→ **Listed records**:
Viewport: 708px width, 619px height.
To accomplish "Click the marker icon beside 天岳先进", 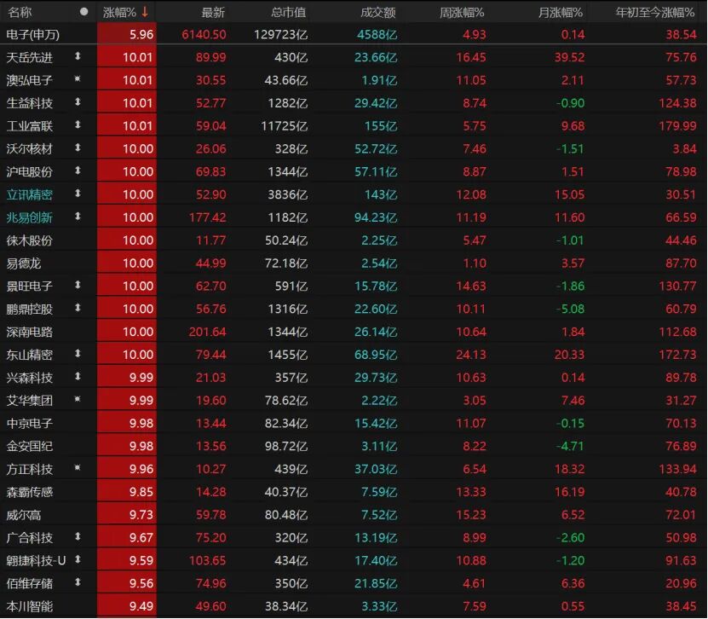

==

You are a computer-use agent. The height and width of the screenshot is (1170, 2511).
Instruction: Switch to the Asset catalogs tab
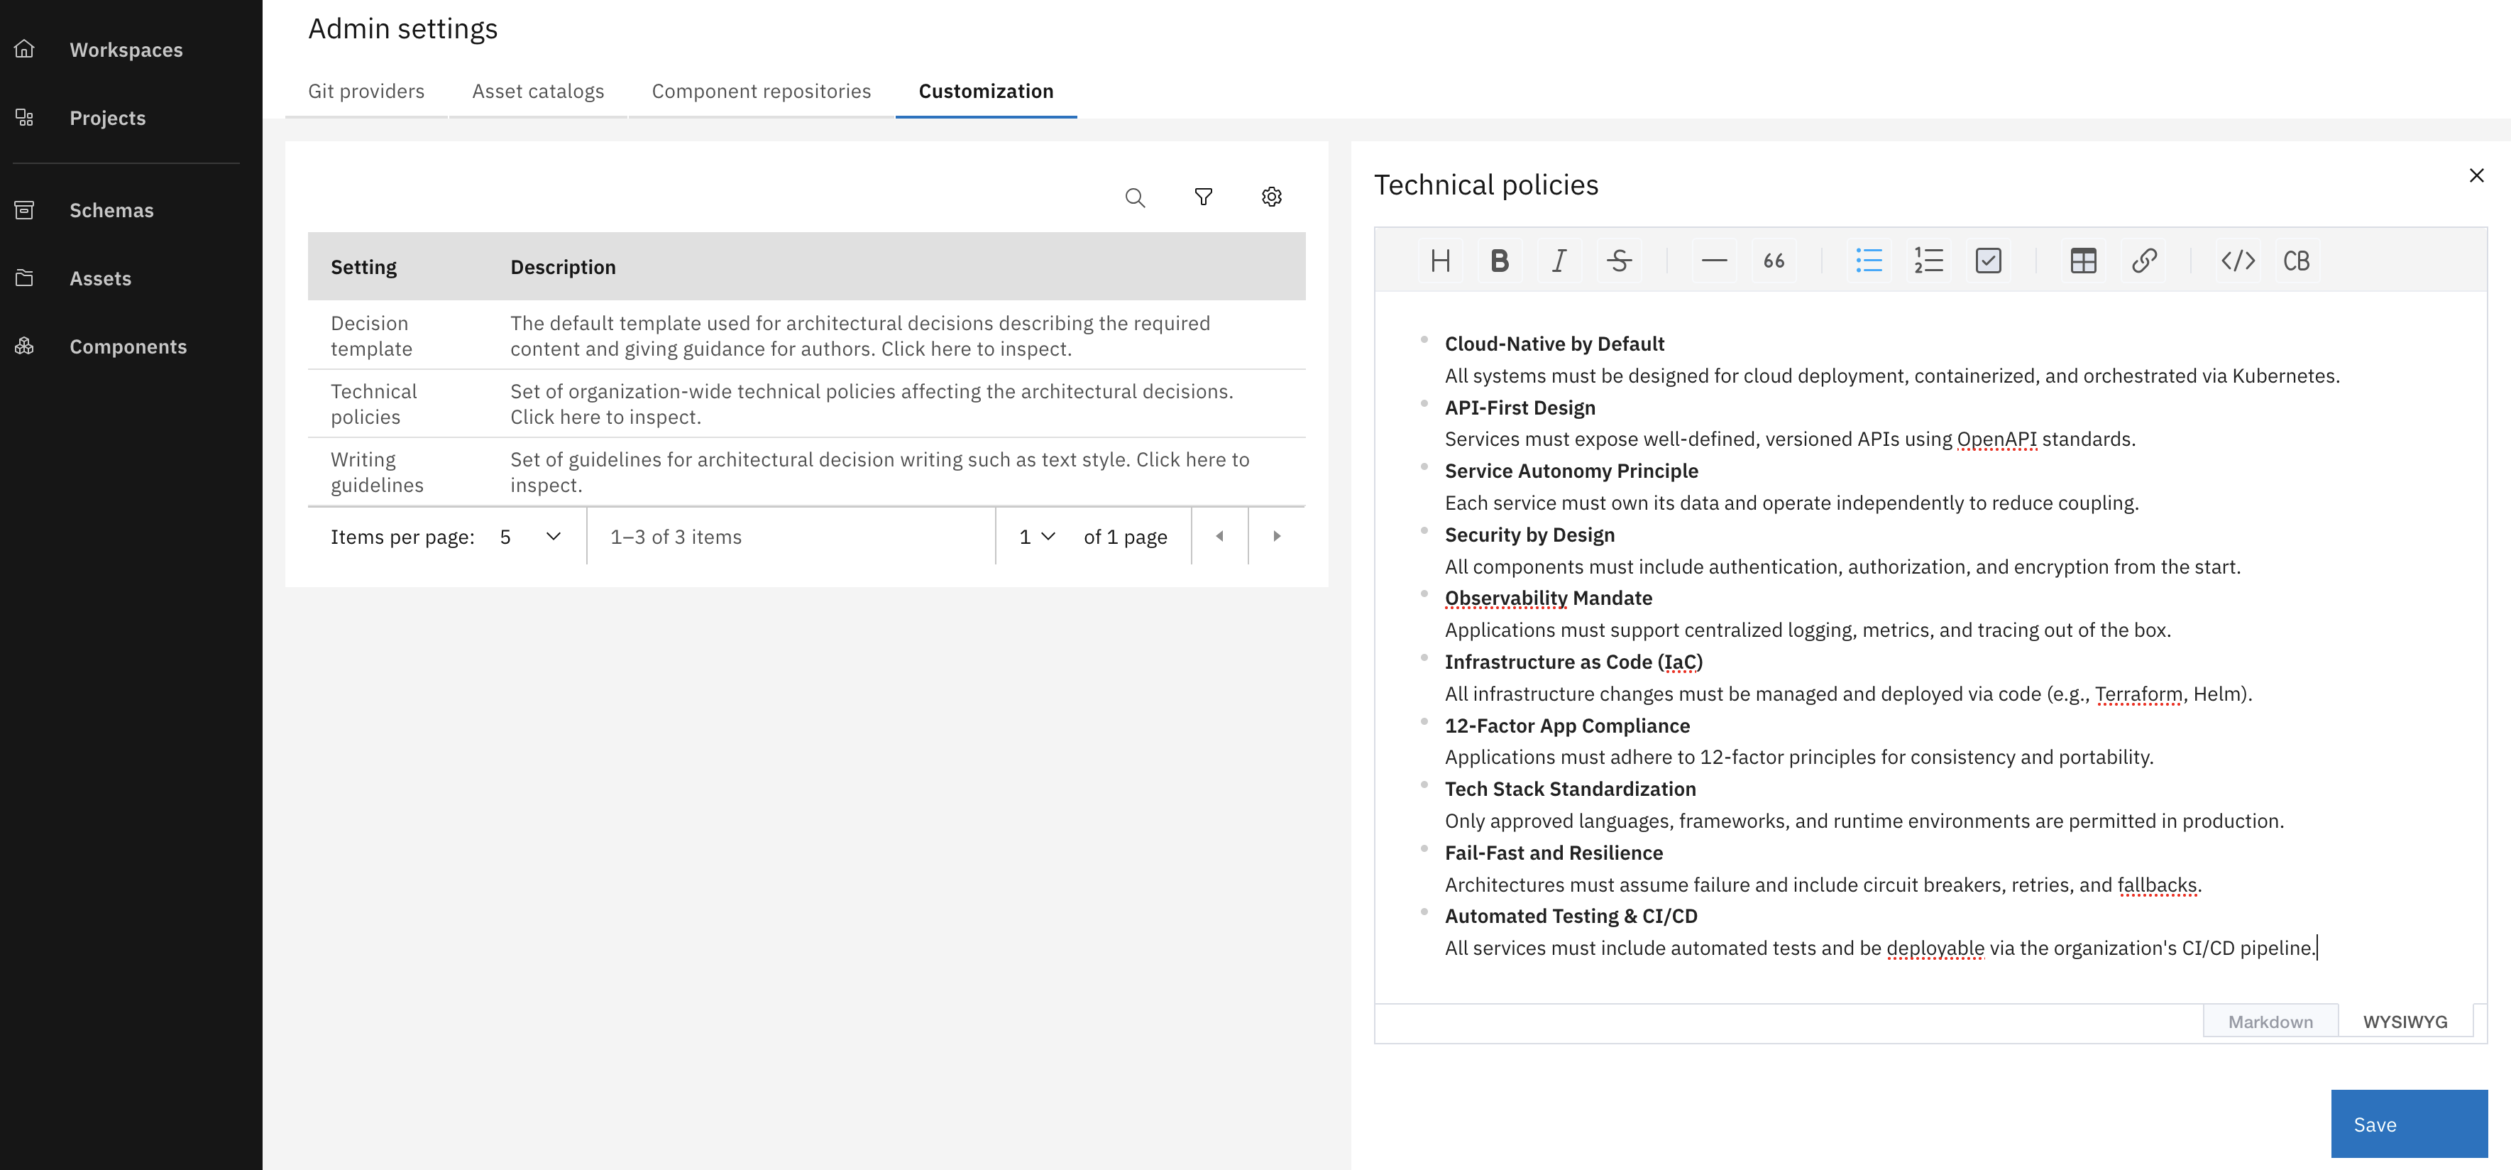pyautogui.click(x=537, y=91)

--

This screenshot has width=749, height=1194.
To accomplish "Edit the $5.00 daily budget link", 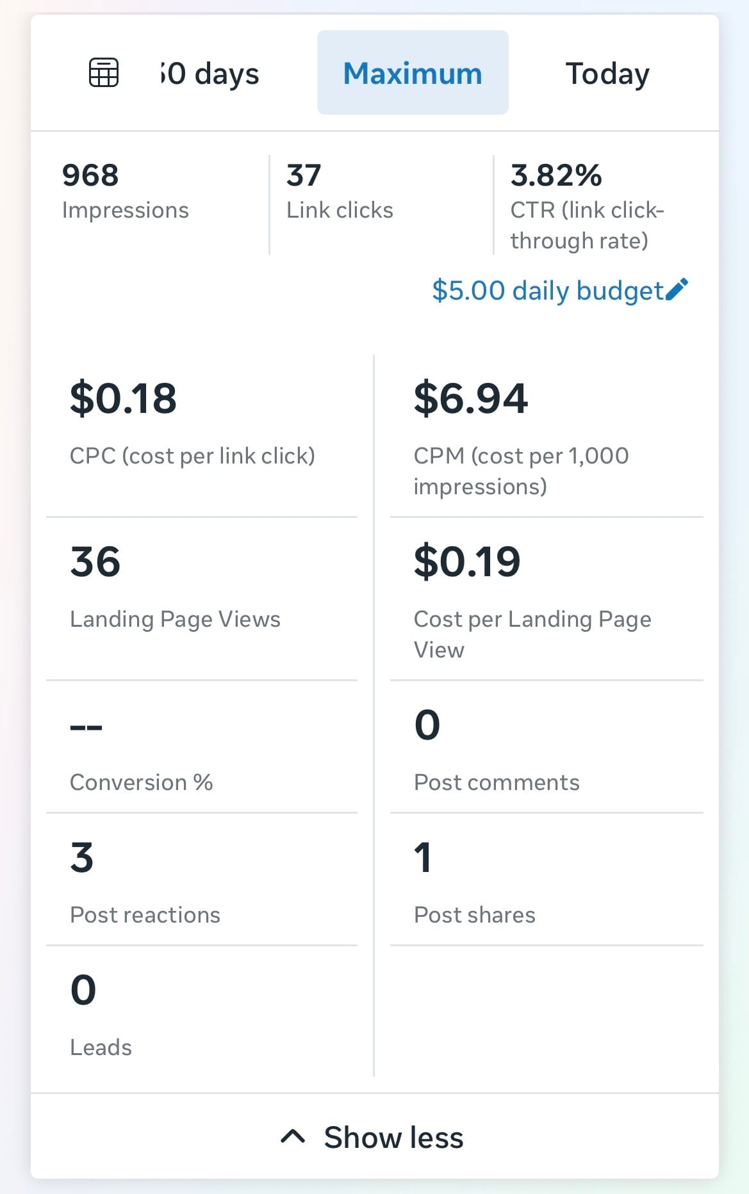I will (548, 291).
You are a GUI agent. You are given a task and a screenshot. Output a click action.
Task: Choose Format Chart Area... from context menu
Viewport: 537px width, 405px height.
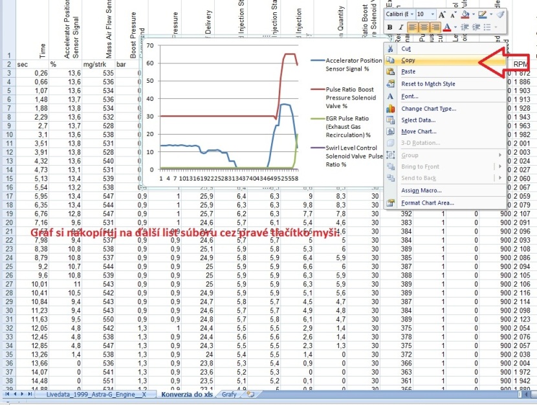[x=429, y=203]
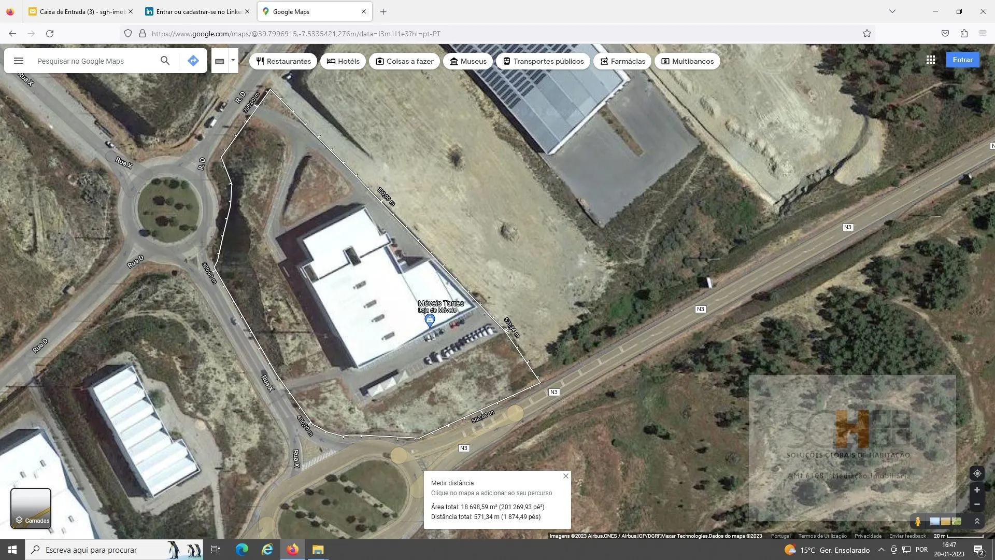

→ **To be done**:
Can you write out, word for word, the lines from the one containing "Viewport: 708px width, 619px height." through the one containing "the marker icon", both included, with the pictures left out?

→ **Written answer**:
Viewport: 708px width, 619px height.
To accomplish "Click the marker icon beside 天岳先进", 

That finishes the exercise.